Рассказывая о том, как горевала изза смерти Матти, Гликль пишет: «я даже боялась, что согрешила против Всевышнего». О беспокойствах по поводу своих беременностей или болезней детей она говорит: «Раз в два года у меня рождался ребенок, и было много огорчений, которые в порядке вещей, когда дом полон детьми, да сохранит их Господь. А я, глупая, не понимала, что у меня все хорошо, когда дети мои, как масличные ветви, вокруг трапезы моей». (Сравнение с масличными ветвями Гликль заимствовала из Псалма 127.) Временные деловые неудачи вызывают у автора такую же реакцию, а затем беспокойство изза ее преувеличенности: «Я прямо-таки заболела от своих треволнений, вспоминает она год, когда у них из рук уплыли 11 000 рейхсталеров, хотя всем окружающим объясняла свое недомогание беременностью.

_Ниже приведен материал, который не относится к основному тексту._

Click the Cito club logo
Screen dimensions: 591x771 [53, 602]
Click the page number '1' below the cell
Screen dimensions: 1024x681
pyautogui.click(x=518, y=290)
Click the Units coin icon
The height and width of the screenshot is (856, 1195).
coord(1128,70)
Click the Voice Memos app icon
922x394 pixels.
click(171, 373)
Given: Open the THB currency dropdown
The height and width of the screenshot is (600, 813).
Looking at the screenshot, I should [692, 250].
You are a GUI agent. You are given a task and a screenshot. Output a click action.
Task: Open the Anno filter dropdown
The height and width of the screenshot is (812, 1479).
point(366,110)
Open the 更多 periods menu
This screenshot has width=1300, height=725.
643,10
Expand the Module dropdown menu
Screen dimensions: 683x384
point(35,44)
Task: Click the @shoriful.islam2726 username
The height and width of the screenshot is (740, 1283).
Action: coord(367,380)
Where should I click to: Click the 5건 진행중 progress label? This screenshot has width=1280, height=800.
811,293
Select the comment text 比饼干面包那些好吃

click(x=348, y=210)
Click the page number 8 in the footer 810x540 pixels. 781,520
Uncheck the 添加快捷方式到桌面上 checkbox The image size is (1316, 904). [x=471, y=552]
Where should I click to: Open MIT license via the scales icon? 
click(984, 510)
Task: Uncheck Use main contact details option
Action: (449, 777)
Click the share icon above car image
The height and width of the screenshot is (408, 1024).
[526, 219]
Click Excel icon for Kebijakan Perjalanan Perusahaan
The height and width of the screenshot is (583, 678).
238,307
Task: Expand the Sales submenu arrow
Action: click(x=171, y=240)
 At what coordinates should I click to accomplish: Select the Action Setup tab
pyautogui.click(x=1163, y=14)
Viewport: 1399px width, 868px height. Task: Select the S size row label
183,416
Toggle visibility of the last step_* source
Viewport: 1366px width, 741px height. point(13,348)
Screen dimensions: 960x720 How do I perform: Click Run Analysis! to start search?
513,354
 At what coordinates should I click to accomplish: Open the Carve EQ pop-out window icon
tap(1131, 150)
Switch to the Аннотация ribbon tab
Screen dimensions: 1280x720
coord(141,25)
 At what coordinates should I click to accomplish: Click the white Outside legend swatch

При этом изнутри меня снедал огонь». Однако огорчения и сетования означают не только напрасную трату сил, здоровья и жизни, но и помеху благочестию: «мы не можем по-настоящему служить Господу, будучи повержены горем. Святая Шехина не пребывает в скорбящем теле». (В Талмуде Шехина трактуется как присутствие Бога в созданном им мире. В еврейском фольклоре и в каббалистической традиции Шехина олицетворена и воспринимается в качестве женской ипостаси Яхве, стремящейся воссоединиться с ним и стать его невестой. Гликль развивает этот образ, вообразив, что Шехина живет в индивидууме178.)